▸ WHAT YOU HAVE TO DO:
The records come next. Copy all of them exactly.
[Start of section]
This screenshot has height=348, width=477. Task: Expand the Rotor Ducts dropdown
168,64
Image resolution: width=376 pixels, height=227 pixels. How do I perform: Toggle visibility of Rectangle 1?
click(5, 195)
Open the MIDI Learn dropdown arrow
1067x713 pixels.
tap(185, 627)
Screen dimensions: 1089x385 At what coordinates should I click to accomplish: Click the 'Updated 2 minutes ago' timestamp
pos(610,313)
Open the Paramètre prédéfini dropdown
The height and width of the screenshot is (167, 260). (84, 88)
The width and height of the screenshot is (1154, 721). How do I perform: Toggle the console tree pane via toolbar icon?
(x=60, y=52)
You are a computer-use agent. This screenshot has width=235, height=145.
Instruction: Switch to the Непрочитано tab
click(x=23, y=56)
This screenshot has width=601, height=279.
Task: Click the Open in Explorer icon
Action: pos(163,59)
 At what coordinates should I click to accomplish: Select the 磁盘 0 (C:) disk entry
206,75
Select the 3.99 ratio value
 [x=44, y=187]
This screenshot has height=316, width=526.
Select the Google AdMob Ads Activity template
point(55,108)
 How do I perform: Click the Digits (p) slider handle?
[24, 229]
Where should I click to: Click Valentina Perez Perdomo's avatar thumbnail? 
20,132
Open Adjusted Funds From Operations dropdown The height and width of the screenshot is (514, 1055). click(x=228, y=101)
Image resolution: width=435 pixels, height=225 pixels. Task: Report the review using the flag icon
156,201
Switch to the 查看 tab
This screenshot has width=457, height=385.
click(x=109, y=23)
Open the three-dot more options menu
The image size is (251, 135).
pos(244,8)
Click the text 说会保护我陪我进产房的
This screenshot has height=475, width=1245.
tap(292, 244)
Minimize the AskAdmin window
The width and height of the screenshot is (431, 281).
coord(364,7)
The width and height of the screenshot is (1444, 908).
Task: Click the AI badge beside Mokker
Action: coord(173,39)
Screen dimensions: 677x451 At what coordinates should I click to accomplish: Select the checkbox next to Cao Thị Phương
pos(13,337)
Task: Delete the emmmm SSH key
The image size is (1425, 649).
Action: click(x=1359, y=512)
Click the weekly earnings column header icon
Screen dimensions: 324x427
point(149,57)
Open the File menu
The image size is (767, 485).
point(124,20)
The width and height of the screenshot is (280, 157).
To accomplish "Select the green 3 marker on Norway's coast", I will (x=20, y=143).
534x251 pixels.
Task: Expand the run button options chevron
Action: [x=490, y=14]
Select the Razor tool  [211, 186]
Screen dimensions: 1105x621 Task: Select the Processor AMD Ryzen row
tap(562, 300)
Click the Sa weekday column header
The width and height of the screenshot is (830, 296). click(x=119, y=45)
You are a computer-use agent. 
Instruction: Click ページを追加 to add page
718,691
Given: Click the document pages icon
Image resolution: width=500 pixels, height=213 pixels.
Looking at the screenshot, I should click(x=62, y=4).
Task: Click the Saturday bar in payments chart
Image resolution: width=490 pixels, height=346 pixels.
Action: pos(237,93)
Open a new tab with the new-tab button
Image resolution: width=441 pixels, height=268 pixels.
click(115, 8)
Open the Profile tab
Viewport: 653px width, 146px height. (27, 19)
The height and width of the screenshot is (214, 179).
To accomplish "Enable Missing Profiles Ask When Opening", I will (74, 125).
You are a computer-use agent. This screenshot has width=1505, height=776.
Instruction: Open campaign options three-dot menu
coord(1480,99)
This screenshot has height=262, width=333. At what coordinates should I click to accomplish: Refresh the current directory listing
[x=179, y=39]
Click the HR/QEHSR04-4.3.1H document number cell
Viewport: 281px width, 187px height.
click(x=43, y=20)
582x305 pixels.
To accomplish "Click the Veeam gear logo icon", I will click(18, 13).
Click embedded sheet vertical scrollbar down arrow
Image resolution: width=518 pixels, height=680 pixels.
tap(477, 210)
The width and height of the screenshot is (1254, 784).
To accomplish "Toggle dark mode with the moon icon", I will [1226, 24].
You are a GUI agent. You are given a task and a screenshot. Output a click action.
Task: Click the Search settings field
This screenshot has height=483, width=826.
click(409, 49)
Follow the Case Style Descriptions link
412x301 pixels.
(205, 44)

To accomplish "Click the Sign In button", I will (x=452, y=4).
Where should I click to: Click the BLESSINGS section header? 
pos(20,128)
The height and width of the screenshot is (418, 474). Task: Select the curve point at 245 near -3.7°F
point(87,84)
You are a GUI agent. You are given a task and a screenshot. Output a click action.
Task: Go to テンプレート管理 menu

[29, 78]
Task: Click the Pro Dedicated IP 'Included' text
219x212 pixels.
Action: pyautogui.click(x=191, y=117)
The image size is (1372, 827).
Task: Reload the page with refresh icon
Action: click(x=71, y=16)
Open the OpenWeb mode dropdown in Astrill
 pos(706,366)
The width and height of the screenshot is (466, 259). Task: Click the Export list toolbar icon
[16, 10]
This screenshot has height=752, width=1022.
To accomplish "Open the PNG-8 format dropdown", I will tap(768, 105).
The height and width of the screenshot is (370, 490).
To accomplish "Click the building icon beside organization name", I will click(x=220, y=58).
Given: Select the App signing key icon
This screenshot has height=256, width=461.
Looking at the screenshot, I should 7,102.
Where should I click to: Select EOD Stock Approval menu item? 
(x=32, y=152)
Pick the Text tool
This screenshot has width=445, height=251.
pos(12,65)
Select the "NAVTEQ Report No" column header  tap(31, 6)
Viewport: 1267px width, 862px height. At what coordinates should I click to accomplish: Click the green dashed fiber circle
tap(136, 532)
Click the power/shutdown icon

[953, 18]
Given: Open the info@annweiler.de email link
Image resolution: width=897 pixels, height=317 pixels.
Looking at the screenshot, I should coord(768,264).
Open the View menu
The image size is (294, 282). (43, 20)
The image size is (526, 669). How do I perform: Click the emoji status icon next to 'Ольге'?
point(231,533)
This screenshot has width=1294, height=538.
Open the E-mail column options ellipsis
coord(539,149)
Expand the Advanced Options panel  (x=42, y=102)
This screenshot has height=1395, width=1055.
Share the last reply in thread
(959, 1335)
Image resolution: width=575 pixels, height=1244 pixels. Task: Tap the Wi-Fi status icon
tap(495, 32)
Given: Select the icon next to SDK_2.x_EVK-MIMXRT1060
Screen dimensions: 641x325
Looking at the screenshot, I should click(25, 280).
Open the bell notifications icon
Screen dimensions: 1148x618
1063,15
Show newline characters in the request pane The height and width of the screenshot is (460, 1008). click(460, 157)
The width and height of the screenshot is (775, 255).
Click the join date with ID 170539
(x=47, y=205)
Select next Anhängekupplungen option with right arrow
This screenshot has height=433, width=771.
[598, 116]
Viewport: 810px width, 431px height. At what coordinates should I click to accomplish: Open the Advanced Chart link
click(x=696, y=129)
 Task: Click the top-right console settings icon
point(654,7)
[End of section]
▸ ANSWER SECTION:
This screenshot has height=348, width=477. Task: Expand the Rotor Ducts dropdown
168,64
Image resolution: width=376 pixels, height=227 pixels. How do I perform: Toggle visibility of Rectangle 1?
click(5, 195)
Open the MIDI Learn dropdown arrow
1067x713 pixels.
tap(185, 627)
Screen dimensions: 1089x385 At what coordinates should I click to accomplish: Click the 'Updated 2 minutes ago' timestamp
pos(610,313)
Open the Paramètre prédéfini dropdown
The height and width of the screenshot is (167, 260). (84, 88)
The width and height of the screenshot is (1154, 721). How do I perform: Toggle the console tree pane via toolbar icon?
(x=60, y=52)
You are a computer-use agent. This screenshot has width=235, height=145.
Instruction: Switch to the Непрочитано tab
click(x=23, y=56)
This screenshot has width=601, height=279.
Task: Click the Open in Explorer icon
Action: pos(163,59)
 At what coordinates should I click to accomplish: Select the 磁盘 0 (C:) disk entry
206,75
Select the 3.99 ratio value
 [x=44, y=187]
This screenshot has height=316, width=526.
Select the Google AdMob Ads Activity template
point(55,108)
 How do I perform: Click the Digits (p) slider handle?
[24, 229]
Where should I click to: Click Valentina Perez Perdomo's avatar thumbnail? 
20,132
Open Adjusted Funds From Operations dropdown The height and width of the screenshot is (514, 1055). click(x=228, y=101)
Image resolution: width=435 pixels, height=225 pixels. Task: Report the review using the flag icon
156,201
Switch to the 查看 tab
This screenshot has width=457, height=385.
click(x=109, y=23)
Open the three-dot more options menu
The image size is (251, 135).
pos(244,8)
Click the text 说会保护我陪我进产房的
This screenshot has height=475, width=1245.
tap(292, 244)
Minimize the AskAdmin window
The width and height of the screenshot is (431, 281).
coord(364,7)
The width and height of the screenshot is (1444, 908).
Task: Click the AI badge beside Mokker
Action: coord(173,39)
Screen dimensions: 677x451 At what coordinates should I click to accomplish: Select the checkbox next to Cao Thị Phương
pos(13,337)
Task: Delete the emmmm SSH key
The image size is (1425, 649).
Action: click(x=1359, y=512)
Click the weekly earnings column header icon
Screen dimensions: 324x427
point(149,57)
Open the File menu
The image size is (767, 485).
point(124,20)
The width and height of the screenshot is (280, 157).
To accomplish "Select the green 3 marker on Norway's coast", I will (x=20, y=143).
534x251 pixels.
Task: Expand the run button options chevron
Action: [x=490, y=14]
Select the Razor tool  [211, 186]
Screen dimensions: 1105x621 Task: Select the Processor AMD Ryzen row
tap(562, 300)
Click the Sa weekday column header
The width and height of the screenshot is (830, 296). click(x=119, y=45)
You are a computer-use agent. 
Instruction: Click ページを追加 to add page
718,691
Given: Click the document pages icon
Image resolution: width=500 pixels, height=213 pixels.
Looking at the screenshot, I should click(x=62, y=4).
Task: Click the Saturday bar in payments chart
Image resolution: width=490 pixels, height=346 pixels.
Action: pos(237,93)
Open a new tab with the new-tab button
Image resolution: width=441 pixels, height=268 pixels.
click(115, 8)
Open the Profile tab
Viewport: 653px width, 146px height. (27, 19)
The height and width of the screenshot is (214, 179).
To accomplish "Enable Missing Profiles Ask When Opening", I will (74, 125).
You are a computer-use agent. This screenshot has width=1505, height=776.
Instruction: Open campaign options three-dot menu
coord(1480,99)
This screenshot has height=262, width=333. At what coordinates should I click to accomplish: Refresh the current directory listing
[x=179, y=39]
Click the HR/QEHSR04-4.3.1H document number cell
Viewport: 281px width, 187px height.
click(x=43, y=20)
582x305 pixels.
To accomplish "Click the Veeam gear logo icon", I will click(18, 13).
Click embedded sheet vertical scrollbar down arrow
Image resolution: width=518 pixels, height=680 pixels.
tap(477, 210)
The width and height of the screenshot is (1254, 784).
To accomplish "Toggle dark mode with the moon icon", I will [1226, 24].
You are a GUI agent. You are given a task and a screenshot. Output a click action.
Task: Click the Search settings field
This screenshot has height=483, width=826.
click(409, 49)
Follow the Case Style Descriptions link
412x301 pixels.
(205, 44)

To accomplish "Click the Sign In button", I will (x=452, y=4).
Where should I click to: Click the BLESSINGS section header? 
pos(20,128)
The height and width of the screenshot is (418, 474). Task: Select the curve point at 245 near -3.7°F
point(87,84)
You are a GUI agent. You are given a task and a screenshot. Output a click action.
Task: Go to テンプレート管理 menu

[29, 78]
Task: Click the Pro Dedicated IP 'Included' text
219x212 pixels.
Action: pyautogui.click(x=191, y=117)
The image size is (1372, 827).
Task: Reload the page with refresh icon
Action: click(x=71, y=16)
Open the OpenWeb mode dropdown in Astrill
 pos(706,366)
The width and height of the screenshot is (466, 259). Task: Click the Export list toolbar icon
[16, 10]
This screenshot has height=752, width=1022.
To accomplish "Open the PNG-8 format dropdown", I will tap(768, 105).
The height and width of the screenshot is (370, 490).
To accomplish "Click the building icon beside organization name", I will click(x=220, y=58).
Given: Select the App signing key icon
This screenshot has height=256, width=461.
Looking at the screenshot, I should 7,102.
Where should I click to: Select EOD Stock Approval menu item? 
(x=32, y=152)
Pick the Text tool
This screenshot has width=445, height=251.
pos(12,65)
Select the "NAVTEQ Report No" column header  tap(31, 6)
Viewport: 1267px width, 862px height. At what coordinates should I click to accomplish: Click the green dashed fiber circle
tap(136, 532)
Click the power/shutdown icon

[953, 18]
Given: Open the info@annweiler.de email link
Image resolution: width=897 pixels, height=317 pixels.
Looking at the screenshot, I should coord(768,264).
Open the View menu
The image size is (294, 282). (43, 20)
The image size is (526, 669). How do I perform: Click the emoji status icon next to 'Ольге'?
point(231,533)
This screenshot has width=1294, height=538.
Open the E-mail column options ellipsis
coord(539,149)
Expand the Advanced Options panel  (x=42, y=102)
This screenshot has height=1395, width=1055.
Share the last reply in thread
(959, 1335)
Image resolution: width=575 pixels, height=1244 pixels. Task: Tap the Wi-Fi status icon
tap(495, 32)
Given: Select the icon next to SDK_2.x_EVK-MIMXRT1060
Screen dimensions: 641x325
Looking at the screenshot, I should click(25, 280).
Open the bell notifications icon
Screen dimensions: 1148x618
1063,15
Show newline characters in the request pane The height and width of the screenshot is (460, 1008). click(460, 157)
The width and height of the screenshot is (775, 255).
Click the join date with ID 170539
(x=47, y=205)
Select next Anhängekupplungen option with right arrow
This screenshot has height=433, width=771.
[598, 116]
Viewport: 810px width, 431px height. At what coordinates should I click to accomplish: Open the Advanced Chart link
click(x=696, y=129)
 Task: Click the top-right console settings icon
point(654,7)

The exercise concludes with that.